Storing Kubeflow Pipeline Templates in GCP Artifact Registry

Posted on Mar 23, 2023

In this blog post, we will discuss how to store Kubeflow Pipeline templates in GCP Artifact Registry, enabling reusability and version control for your pipelines. Using Artifact Registry over Cloud Storage simplifies version control and allows for easier collaboration between single or multiple users.

The Kubeflow Pipelines SDK registry client is a new client interface that you can use with a compatible registry server (ensure you are using the correct KFP version), such as Artifact Registry, for version control of your Kubeflow Pipelines (KFP) templates. For more information, see “Use the template in a Kubeflow Pipelines SDK registry client.

By using GCP Artifact Registry to store Kubeflow Pipeline templates, you can take advantage of its features, such as versioning, granular access control, and sharing of templates among team members.
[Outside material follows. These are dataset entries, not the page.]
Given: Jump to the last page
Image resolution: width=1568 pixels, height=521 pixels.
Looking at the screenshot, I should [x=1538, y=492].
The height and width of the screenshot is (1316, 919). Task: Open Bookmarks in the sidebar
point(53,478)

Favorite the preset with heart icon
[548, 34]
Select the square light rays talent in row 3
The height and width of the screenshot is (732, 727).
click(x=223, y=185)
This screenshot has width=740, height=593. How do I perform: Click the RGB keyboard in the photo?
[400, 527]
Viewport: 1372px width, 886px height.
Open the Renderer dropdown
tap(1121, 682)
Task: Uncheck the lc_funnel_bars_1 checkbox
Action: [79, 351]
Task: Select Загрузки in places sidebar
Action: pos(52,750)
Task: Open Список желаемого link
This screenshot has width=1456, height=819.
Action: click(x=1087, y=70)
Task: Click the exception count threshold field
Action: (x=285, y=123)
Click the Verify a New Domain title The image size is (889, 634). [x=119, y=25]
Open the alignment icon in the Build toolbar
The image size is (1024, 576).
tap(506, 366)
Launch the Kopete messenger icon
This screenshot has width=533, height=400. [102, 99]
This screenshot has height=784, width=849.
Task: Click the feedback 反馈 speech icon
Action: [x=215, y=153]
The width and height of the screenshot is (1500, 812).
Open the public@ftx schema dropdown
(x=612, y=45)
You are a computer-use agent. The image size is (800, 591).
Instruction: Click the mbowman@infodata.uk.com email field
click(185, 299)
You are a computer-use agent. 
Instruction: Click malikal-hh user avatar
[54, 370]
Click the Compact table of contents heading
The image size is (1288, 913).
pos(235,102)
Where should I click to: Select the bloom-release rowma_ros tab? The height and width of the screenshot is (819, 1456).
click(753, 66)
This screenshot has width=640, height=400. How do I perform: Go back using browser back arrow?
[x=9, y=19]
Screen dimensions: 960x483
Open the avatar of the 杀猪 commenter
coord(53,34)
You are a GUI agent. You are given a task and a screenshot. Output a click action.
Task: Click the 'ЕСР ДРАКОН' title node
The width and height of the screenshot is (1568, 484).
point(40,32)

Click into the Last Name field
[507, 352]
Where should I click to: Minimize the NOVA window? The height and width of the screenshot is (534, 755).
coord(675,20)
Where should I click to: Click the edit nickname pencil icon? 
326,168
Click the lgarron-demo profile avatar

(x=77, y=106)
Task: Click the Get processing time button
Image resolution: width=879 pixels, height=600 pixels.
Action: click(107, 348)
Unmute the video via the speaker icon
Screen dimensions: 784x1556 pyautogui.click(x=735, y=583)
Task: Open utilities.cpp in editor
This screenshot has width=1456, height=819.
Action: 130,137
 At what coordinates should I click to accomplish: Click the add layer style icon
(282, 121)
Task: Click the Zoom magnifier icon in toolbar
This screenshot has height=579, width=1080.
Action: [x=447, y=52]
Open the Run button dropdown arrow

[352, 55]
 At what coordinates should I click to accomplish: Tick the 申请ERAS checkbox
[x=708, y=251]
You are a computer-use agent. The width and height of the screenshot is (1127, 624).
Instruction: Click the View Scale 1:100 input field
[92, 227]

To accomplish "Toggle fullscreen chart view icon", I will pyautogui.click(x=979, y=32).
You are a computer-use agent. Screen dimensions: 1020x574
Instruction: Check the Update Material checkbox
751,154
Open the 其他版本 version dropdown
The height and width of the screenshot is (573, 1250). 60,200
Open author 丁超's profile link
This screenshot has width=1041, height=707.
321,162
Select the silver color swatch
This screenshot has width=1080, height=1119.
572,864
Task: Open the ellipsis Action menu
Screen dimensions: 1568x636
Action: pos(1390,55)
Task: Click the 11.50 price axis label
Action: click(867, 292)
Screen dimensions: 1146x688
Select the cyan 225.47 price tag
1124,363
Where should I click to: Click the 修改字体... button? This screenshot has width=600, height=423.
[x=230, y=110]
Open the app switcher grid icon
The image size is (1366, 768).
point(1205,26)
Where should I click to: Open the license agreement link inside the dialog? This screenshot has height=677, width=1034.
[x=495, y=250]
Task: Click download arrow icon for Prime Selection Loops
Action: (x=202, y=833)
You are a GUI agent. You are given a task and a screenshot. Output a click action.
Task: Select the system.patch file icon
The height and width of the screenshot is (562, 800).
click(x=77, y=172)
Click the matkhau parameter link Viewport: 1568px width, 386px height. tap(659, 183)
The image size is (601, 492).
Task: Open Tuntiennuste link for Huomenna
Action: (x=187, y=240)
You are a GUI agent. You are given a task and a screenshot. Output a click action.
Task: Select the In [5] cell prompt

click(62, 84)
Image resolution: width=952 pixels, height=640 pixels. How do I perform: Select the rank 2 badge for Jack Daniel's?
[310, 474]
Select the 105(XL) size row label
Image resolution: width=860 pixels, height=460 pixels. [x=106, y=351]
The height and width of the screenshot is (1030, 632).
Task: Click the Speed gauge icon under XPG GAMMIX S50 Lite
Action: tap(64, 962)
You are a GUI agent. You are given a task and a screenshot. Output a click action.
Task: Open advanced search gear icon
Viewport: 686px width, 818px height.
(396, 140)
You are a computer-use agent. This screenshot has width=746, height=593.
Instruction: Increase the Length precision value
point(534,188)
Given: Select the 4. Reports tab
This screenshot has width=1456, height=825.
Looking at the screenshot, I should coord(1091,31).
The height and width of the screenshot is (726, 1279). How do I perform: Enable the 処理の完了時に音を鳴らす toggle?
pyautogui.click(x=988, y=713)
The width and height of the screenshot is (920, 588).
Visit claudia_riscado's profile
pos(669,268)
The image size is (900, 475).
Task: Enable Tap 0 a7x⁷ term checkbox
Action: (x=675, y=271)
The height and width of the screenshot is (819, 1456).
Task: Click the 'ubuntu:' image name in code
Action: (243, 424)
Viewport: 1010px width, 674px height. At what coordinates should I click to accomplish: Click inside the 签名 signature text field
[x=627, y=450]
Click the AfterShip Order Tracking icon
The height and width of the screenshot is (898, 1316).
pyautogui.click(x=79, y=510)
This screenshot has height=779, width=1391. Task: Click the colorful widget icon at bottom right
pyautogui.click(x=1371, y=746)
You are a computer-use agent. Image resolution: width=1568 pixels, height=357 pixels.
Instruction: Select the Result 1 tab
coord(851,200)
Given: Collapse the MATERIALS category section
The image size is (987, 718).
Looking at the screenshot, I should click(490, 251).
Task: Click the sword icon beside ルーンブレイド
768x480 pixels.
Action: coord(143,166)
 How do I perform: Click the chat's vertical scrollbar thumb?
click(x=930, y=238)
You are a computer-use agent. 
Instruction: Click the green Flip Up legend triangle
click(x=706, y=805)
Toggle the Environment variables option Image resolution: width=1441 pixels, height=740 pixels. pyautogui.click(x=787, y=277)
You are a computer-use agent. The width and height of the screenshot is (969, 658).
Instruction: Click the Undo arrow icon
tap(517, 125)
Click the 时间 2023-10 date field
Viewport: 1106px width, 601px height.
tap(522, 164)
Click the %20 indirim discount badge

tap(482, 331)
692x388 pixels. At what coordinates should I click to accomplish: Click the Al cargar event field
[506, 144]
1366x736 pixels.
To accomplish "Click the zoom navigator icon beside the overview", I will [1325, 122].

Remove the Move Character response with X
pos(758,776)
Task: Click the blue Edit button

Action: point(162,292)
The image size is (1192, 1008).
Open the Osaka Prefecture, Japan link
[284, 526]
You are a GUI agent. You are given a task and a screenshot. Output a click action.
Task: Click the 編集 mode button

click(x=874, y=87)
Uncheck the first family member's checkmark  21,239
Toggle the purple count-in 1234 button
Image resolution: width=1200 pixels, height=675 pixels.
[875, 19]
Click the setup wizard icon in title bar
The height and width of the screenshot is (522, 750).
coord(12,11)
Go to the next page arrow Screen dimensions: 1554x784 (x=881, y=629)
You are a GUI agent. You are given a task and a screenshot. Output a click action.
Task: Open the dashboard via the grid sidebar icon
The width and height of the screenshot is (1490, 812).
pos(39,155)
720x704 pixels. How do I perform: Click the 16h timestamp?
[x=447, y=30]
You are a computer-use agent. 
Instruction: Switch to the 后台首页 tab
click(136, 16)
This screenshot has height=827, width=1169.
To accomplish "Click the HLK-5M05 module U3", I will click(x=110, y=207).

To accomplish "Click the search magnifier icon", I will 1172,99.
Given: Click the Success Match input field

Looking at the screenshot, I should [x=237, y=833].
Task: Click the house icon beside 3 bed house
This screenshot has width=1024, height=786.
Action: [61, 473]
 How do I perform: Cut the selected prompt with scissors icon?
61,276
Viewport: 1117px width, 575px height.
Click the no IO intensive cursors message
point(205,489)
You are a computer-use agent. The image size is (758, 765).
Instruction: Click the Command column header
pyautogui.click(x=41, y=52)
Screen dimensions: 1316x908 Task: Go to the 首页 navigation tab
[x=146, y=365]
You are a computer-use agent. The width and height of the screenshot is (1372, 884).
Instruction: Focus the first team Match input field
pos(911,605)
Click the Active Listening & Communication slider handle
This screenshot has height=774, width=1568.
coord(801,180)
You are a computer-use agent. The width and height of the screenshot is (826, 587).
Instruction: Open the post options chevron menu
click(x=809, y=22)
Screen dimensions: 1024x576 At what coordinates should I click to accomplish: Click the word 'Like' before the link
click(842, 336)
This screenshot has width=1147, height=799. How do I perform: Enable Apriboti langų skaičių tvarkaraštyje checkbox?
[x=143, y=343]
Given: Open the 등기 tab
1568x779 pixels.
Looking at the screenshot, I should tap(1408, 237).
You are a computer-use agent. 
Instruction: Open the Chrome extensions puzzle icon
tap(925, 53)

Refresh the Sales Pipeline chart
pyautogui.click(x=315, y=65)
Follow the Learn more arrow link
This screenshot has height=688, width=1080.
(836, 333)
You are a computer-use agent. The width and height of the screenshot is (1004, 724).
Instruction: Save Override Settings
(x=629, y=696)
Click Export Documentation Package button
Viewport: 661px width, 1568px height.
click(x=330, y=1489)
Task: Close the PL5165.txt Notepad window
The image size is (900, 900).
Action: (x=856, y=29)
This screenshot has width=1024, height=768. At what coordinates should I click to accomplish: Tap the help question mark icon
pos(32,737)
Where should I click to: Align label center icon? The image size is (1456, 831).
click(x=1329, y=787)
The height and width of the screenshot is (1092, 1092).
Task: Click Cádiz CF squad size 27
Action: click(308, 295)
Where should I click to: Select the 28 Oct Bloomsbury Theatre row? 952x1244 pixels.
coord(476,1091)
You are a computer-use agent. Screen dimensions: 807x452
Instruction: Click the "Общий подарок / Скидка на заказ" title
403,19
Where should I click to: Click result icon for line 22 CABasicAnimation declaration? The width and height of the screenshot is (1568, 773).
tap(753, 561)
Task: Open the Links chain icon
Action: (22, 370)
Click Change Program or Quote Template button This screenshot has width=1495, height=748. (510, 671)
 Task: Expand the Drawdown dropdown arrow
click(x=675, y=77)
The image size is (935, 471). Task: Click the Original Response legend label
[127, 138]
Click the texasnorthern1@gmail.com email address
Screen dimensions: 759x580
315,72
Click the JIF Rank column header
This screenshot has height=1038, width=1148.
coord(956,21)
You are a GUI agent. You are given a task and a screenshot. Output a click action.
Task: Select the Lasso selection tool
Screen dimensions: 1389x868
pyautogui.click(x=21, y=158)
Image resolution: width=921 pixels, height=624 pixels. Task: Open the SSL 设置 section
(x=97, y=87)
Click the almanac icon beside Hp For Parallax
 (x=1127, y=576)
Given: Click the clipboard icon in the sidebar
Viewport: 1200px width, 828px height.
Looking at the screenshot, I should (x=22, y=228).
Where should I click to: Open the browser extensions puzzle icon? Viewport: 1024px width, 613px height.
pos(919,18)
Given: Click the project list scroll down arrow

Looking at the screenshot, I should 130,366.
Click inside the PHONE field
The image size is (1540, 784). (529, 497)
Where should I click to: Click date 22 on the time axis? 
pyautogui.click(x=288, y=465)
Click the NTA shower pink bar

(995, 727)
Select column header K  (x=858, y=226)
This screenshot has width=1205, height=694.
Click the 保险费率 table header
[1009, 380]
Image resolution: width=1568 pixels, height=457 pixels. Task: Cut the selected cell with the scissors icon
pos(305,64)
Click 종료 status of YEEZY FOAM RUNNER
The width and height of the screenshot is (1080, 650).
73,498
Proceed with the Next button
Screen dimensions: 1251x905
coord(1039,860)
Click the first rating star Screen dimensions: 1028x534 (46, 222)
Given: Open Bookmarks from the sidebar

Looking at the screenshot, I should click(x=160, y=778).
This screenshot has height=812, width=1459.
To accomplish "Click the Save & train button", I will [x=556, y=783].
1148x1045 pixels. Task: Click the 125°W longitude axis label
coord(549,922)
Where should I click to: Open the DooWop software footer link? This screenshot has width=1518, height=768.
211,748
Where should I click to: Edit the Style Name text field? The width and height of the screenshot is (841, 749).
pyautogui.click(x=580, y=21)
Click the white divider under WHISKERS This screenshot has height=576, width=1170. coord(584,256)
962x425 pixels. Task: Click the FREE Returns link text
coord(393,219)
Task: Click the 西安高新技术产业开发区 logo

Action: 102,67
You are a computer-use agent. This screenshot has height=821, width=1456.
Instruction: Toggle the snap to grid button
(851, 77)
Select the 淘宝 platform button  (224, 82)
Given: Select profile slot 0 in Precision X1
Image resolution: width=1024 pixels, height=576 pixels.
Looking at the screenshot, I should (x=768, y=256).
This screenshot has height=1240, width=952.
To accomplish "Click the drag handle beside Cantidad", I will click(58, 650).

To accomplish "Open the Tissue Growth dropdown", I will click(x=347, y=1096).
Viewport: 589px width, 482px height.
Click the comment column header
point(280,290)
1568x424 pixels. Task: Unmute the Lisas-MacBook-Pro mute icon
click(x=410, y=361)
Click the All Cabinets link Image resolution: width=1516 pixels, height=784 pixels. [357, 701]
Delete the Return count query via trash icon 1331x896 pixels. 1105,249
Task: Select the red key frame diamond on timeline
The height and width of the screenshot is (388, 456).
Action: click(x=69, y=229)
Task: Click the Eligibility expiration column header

This allows for better management and organization of your machine learning workflows and MLOps processes.

Stay tuned for more blog posts in this series, where we will dive deeper into machine learning concepts and MLOps using Kubeflow Pipelines on GCP Vertex AI.

Setting upp your enviorment

You can either use the dev container or follow the instructions here.

IMPORTETN! This turorial is built on using a higher version of KFP so we need to upgrade it.

    pip install kfp==2.0.0b13

You might have to update even that with the command below, when writting this post it is in beta.

    kfp install kfp --pre

Creating a simple pipeline and push it to artifact registry

The documentation from gcp can be found here

  1. Enable artifact registry in gcp. artifact registry

  2. create an artifact registry Enable vertex

  3. We are now ready to start coding, first we create an env

    gcp_project=example-project
    gcp_service_account=example-service-account@example-service-account.iam.gserviceaccount.com
    bucket=gs://example-bucket
    kubeflow_pipelines_artifact_registyr=test-test
  1. Time to start coding in python
    import os
    from kfp.registry import RegistryClient
    from dotenv import load_dotenv

    load_dotenv()
    bucket = os.getenv("bucket")
    gcp_project = os.getenv("gcp_project")
    gcp_service_account = os.getenv("gcp_service_account")
    kubeflow_pipelines_artifact_registyr = os.getenv('kubeflow_pipelines_artifact_registyr')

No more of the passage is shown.